Space-borne gravitational-wave detectors as time-delayed differential dynamometers

The basic constituent of many space-borne gravitational missions, in particular, for interferometric gravitational-wave detectors, is the so-called “link” made out of a satellite sending an electromagnetic beam to a second satellite. We illustrate how, by measuring the time derivative of the frequency of the received beam, the link behaves as a differential, time-delayed dynamometer in which the effect of gravity is exactly equivalent to an effective differential force applied to the two satellites. We also show that this differential force gives an integrated measurement of curvature along the beam. Finally, we discuss how this approach can be implemented to benefit the data analysis of gravitational-wave detectors.

Figure 1

Space-time sketch of the congruence. The lines marked $e$ and $r$ represent the emitter and receiver space-time geodesics.
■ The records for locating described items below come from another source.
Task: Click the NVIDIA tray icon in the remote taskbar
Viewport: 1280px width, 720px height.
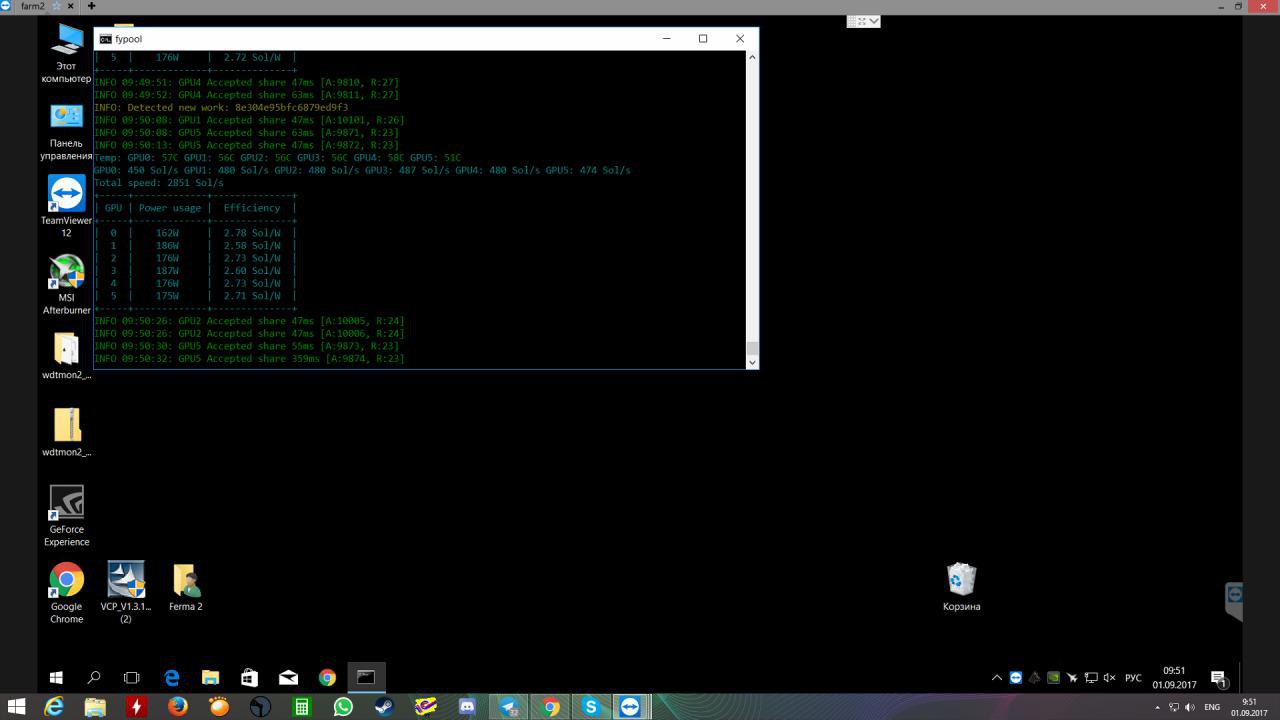Action: pos(1053,677)
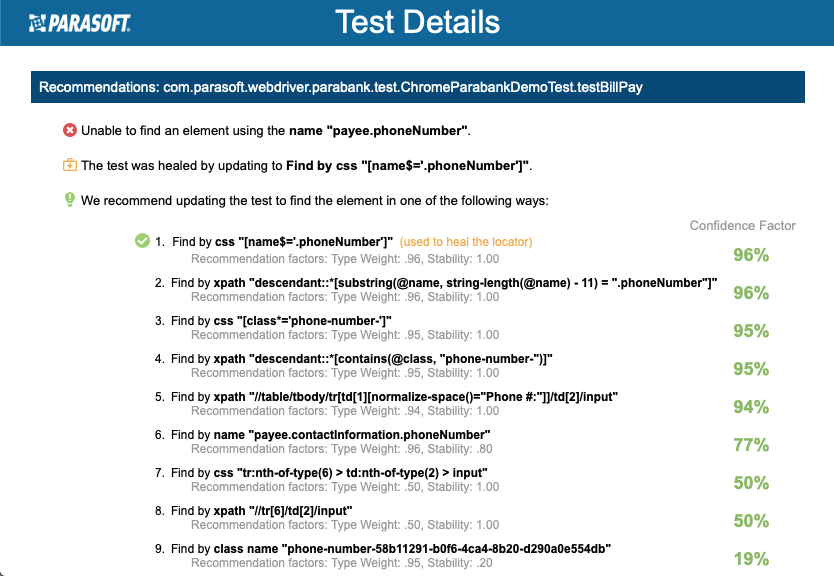The height and width of the screenshot is (576, 834).
Task: Click the Confidence Factor column heading
Action: [743, 226]
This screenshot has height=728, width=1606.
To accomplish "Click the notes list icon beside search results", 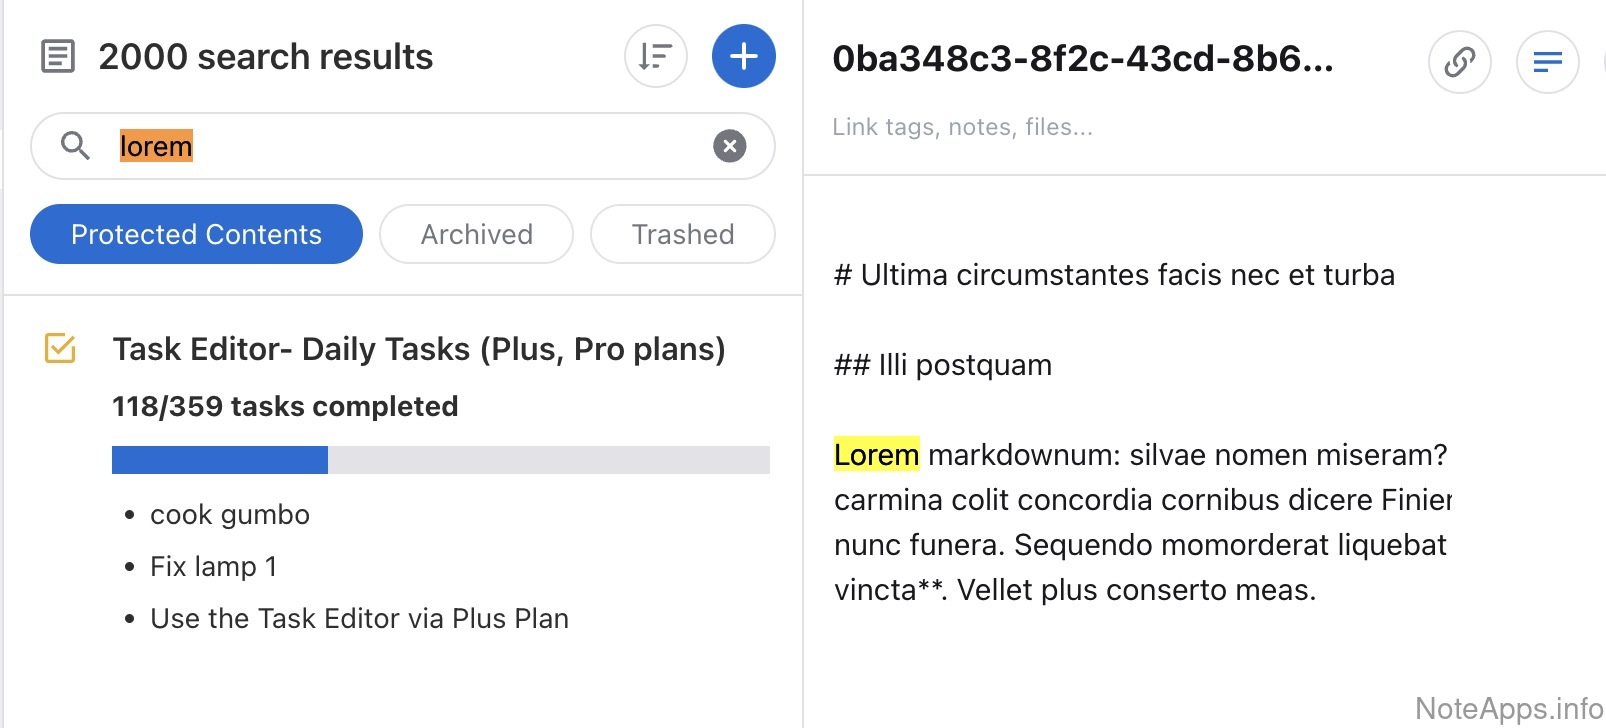I will (x=58, y=56).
The solid line joining them represents the geodesic of the beam leaving the emitter at its proper time ${\tau }_e$ and reaching the receiver when its proper time is ${\tau }_r$. The dashed line represents the beam geodesics emitted at ${\tau }_e+d{\tau }_e$ and received at ${\tau }_r+d{\tau }_r$. A dashed arrow joins a point on the first beam geodesic with coordinates ${\xi }^{\mu }(\lambda ,{\tau }_r)$ to a point on the displaced beam geodesic with coordinates ${\xi }^{\mu }(\lambda ,{\tau }_r+d{\tau }_r)$. Also shown are the 4-velocities of emitter and receivers $v_e^{\mu }$ and $v_r^{\mu }$, the beam wave vector $k^{\mu }$, and $u^{\mu }=\partial {\xi }^{\mu }/\partial {\tau }_r$.